To enter this as a column formula in JMP, the first step is to define the parameters and their starting values. To begin, create a new column in the data table and add a column formula. In the Formula editor, change the list choice in the center bottom panel from Constants to Parameters.
Click on New Parameter. In the dialog box that opens, provide the name of the parameter and the starting value as shown.
Repeat the process to enter each parameter in the model along with its starting value.
Once you have defined the parameters, you can enter the model formula using the Formula Editior. Note that the parameters will appear as bold entries in the formula.
After the model formula is in the data table with the appropriate parameter starting values, proceed to the Nonlinear platform, entering the Y variable and the model formula column created above as the X, Predictor Formula. After the first set of iterations, this model should have converged. Click on the Confidence Limits button to see the limits around the parameter estimates.
Several of the confidence limits are reported as missing values. The intervals are profile likelihood confidence intervals, and it is not uncommon that the iterative technique used to obtain these limits fails to successfully converge on limits for the parameter estimates.
In examining these results, note that the estimate for parameter b4 is very close to 1. Given that b4 represents an exponent in the model, if it is equal to 1, it has no effect on the computation and does not need to be included in the model.

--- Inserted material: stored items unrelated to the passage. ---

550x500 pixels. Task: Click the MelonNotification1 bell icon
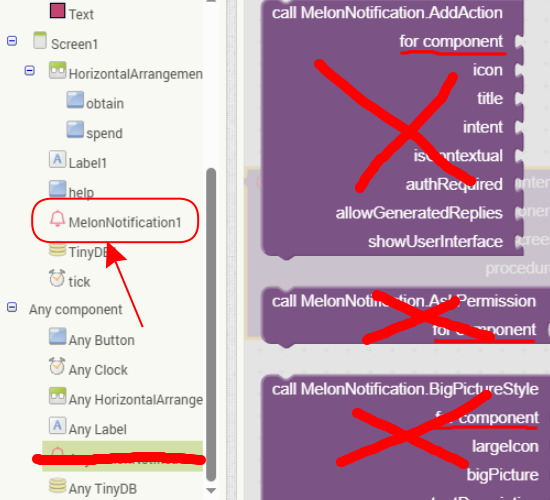(x=57, y=219)
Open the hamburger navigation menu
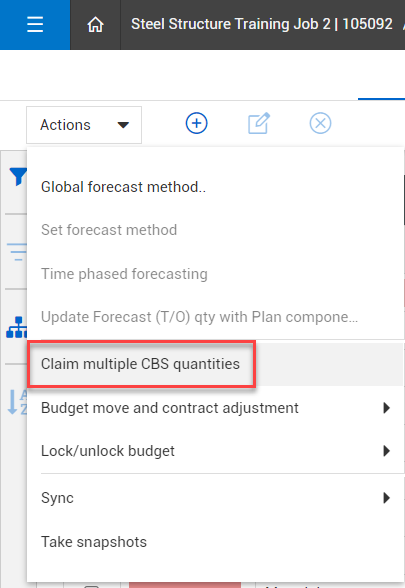 [x=35, y=25]
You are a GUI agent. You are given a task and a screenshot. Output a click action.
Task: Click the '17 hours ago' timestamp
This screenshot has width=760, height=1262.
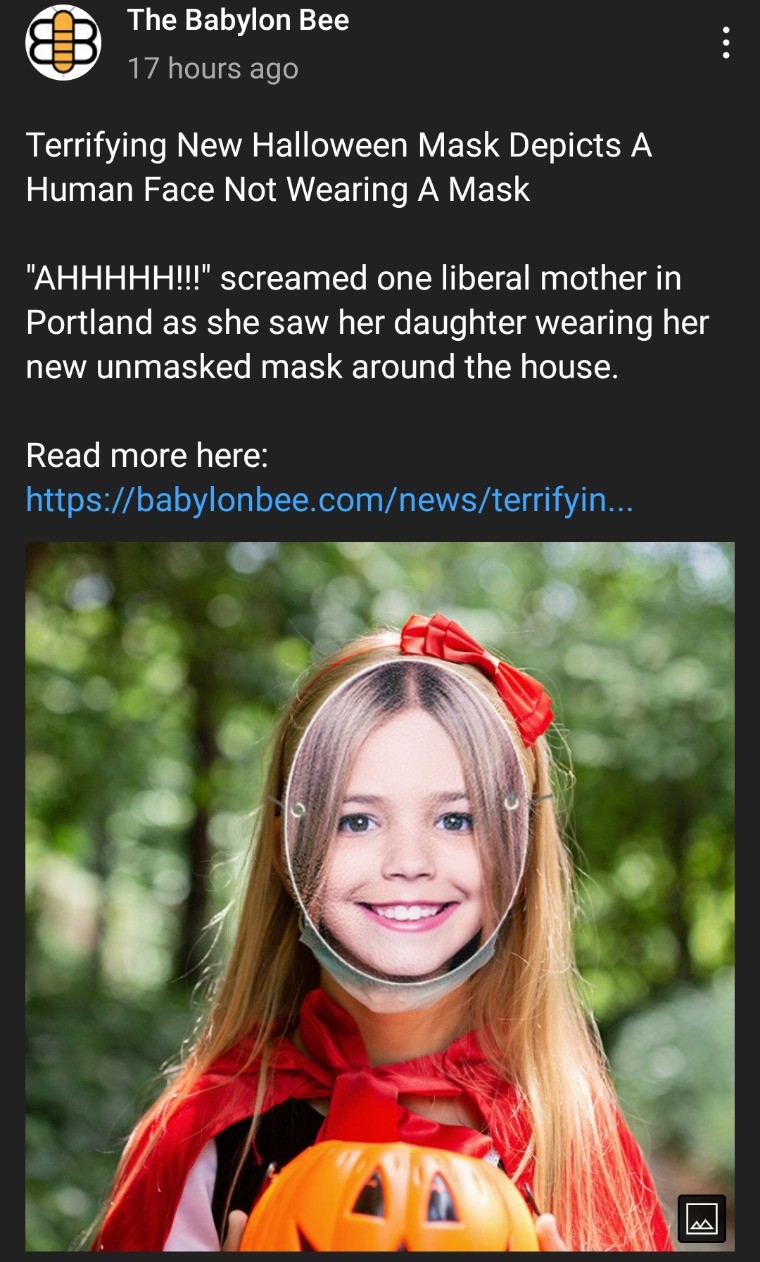tap(213, 69)
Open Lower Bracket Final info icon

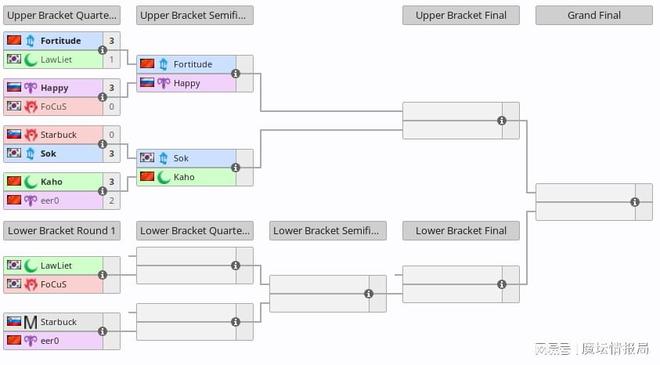[x=502, y=284]

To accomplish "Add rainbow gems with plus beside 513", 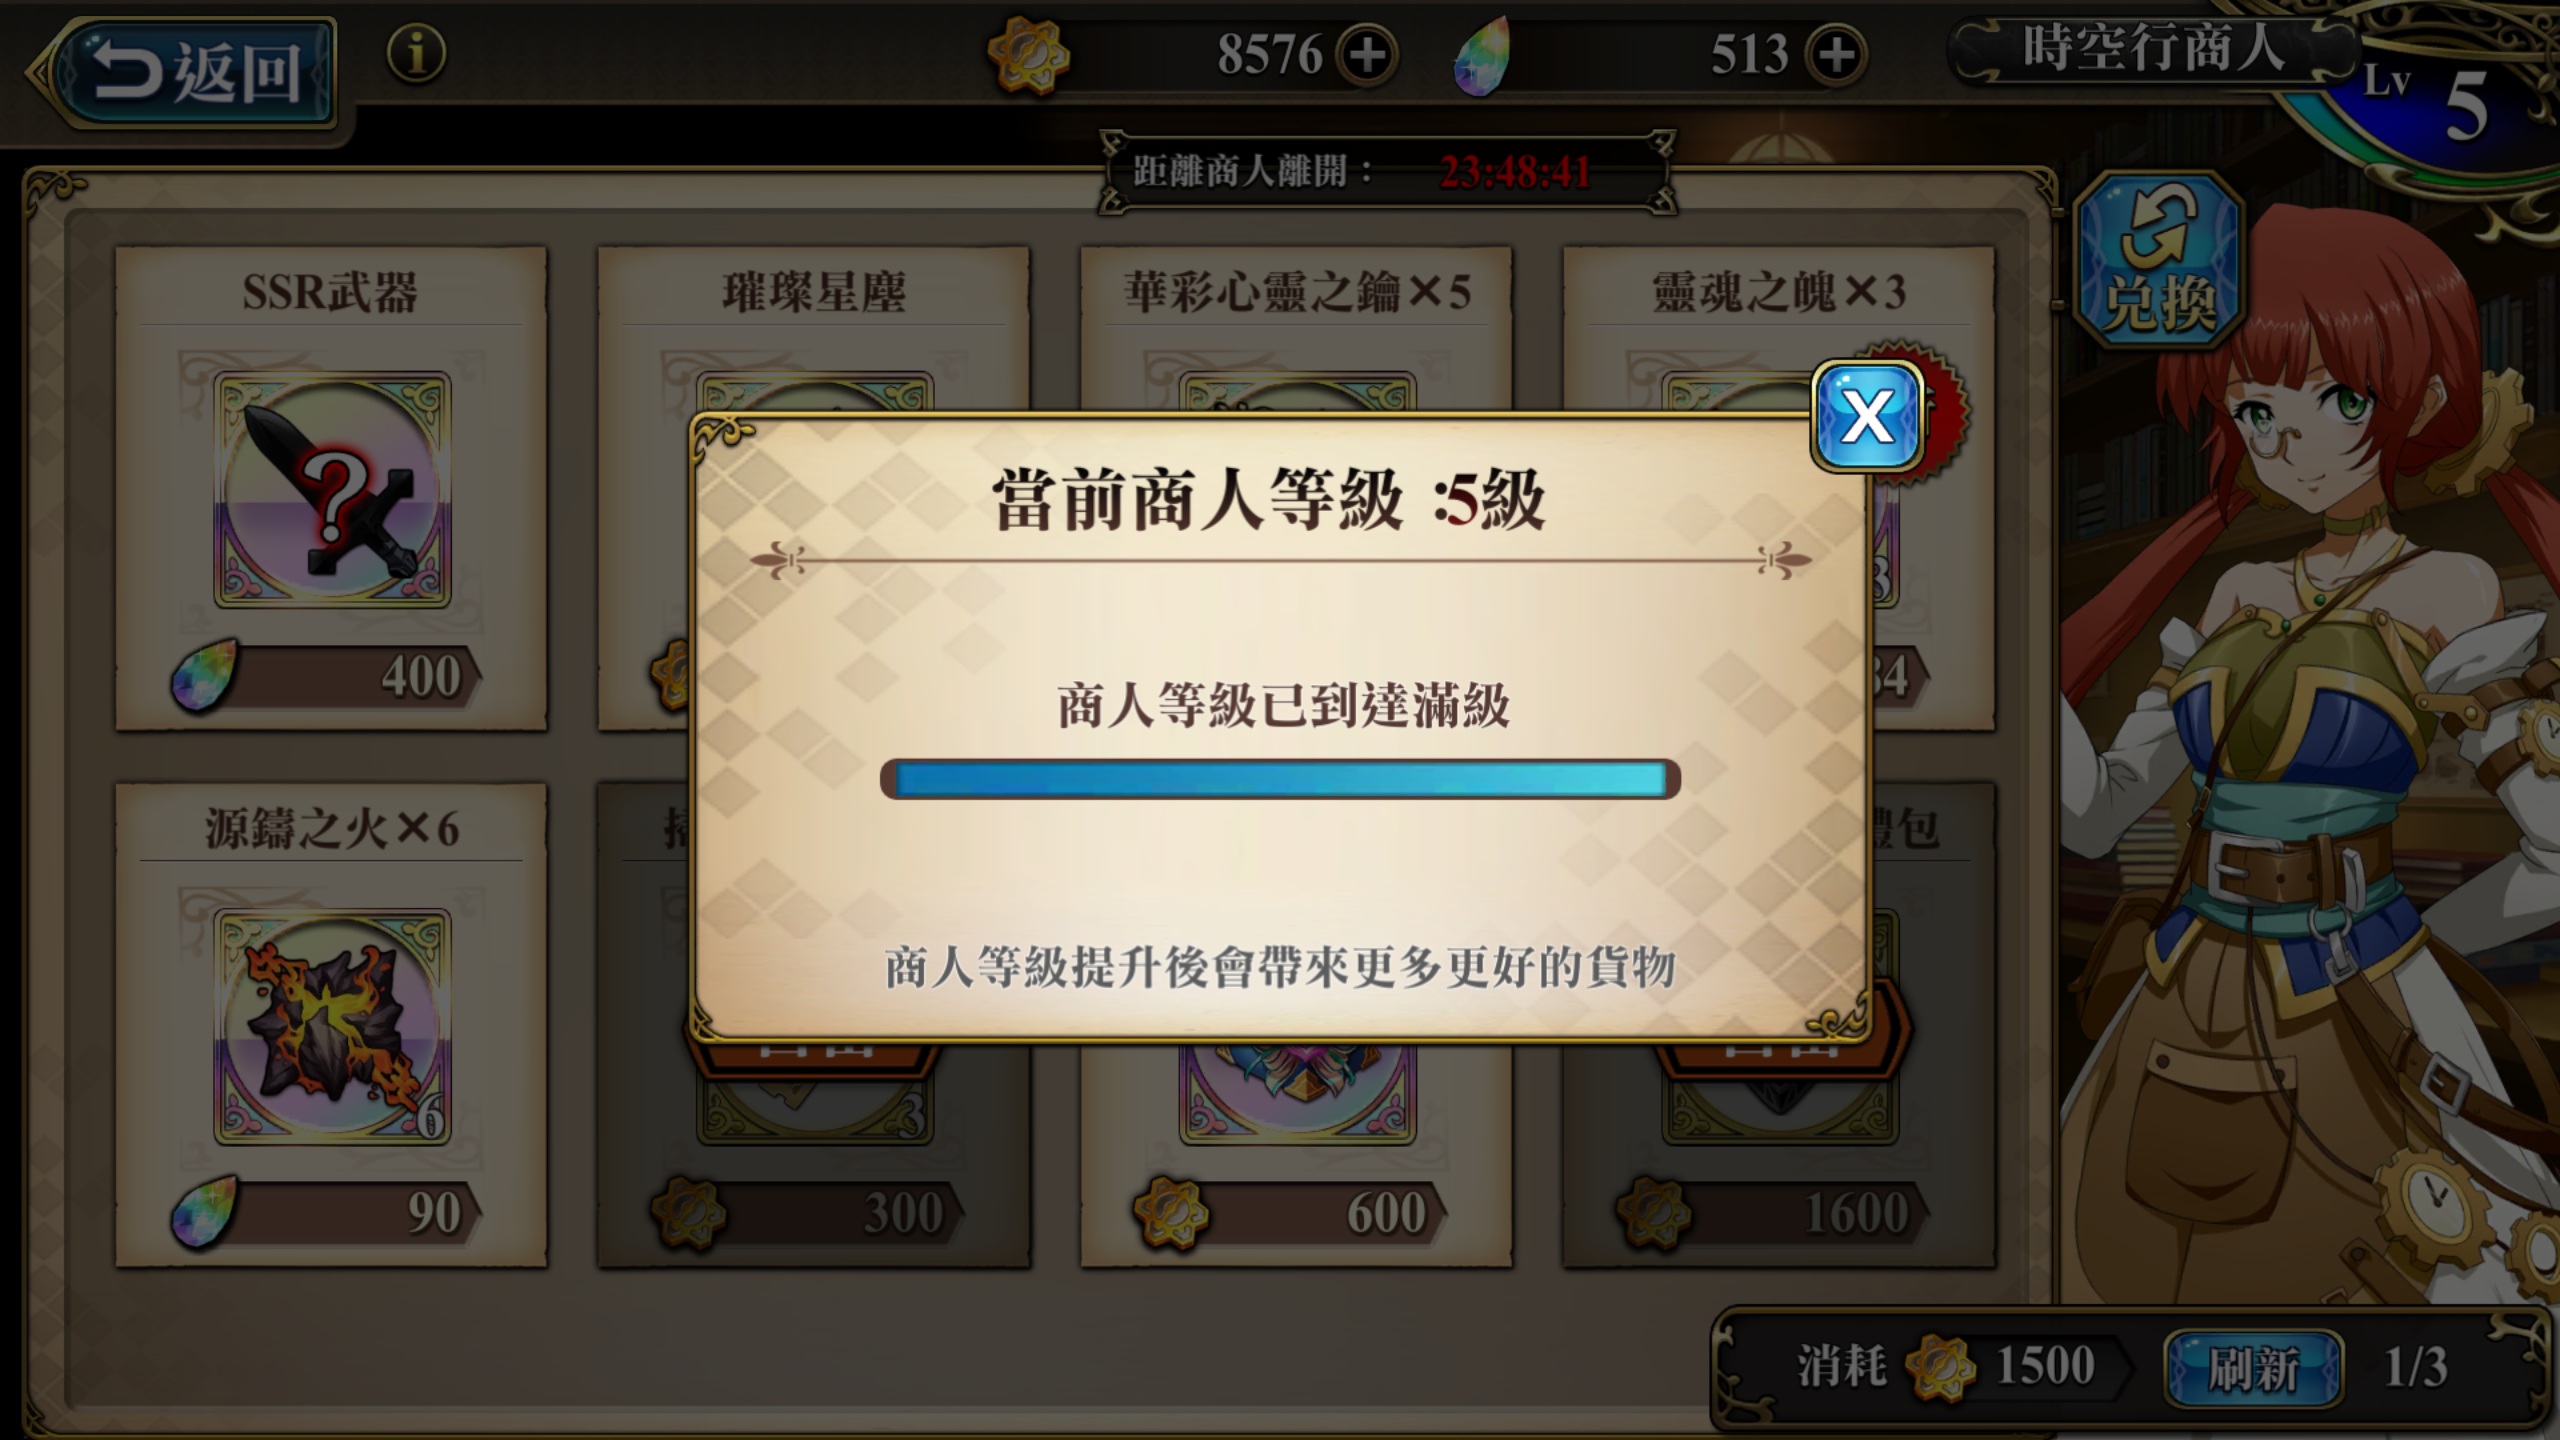I will click(x=1836, y=54).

To explore the effect on the model if you fix b4 at 1 first, remember the current solution by clicking on the red triangle and selecting Remember Solution. Name this model Original. This adds a new section to the results window with fit statistics and parameter estimates for the remembered model. Scroll to the control panel in the results window. Change the value of b4 to 1 and click in the square to lock that value. Rerun the model by clicking Go.
Use the red triangle option to remember this solution, and then examine the Remembered Models panel.
Summary of fit information, the parameter estimates for the new model, and a comparison between the models have been made. In this case, with a p-value of 0.8933, there is insufficient evidence to conclude that the Error Sums of Squares (SSE) of the models are different. This could lead you to conclude that the simpler model is a better choice in this case, and you might choose to remove the parameter b4 from the model equation.
In this series, you have seen three different ways to approach fitting a nonlinear model in JMP: the Fit Curve platform, the Model Library in the Nonlinear platform, and a custom model in the Nonlinear platform. The classic nonlinear approach, using a column formula, is more powerful and flexible, while the Fit Curve platform is easier to use. For those new to fitting nonlinear models, using Fit Curve may be a good way to ease into nonlinear modeling. Once you are more comfortable with specifying models, then the full power of the classic approach in JMP can be explored to expand the types of models available.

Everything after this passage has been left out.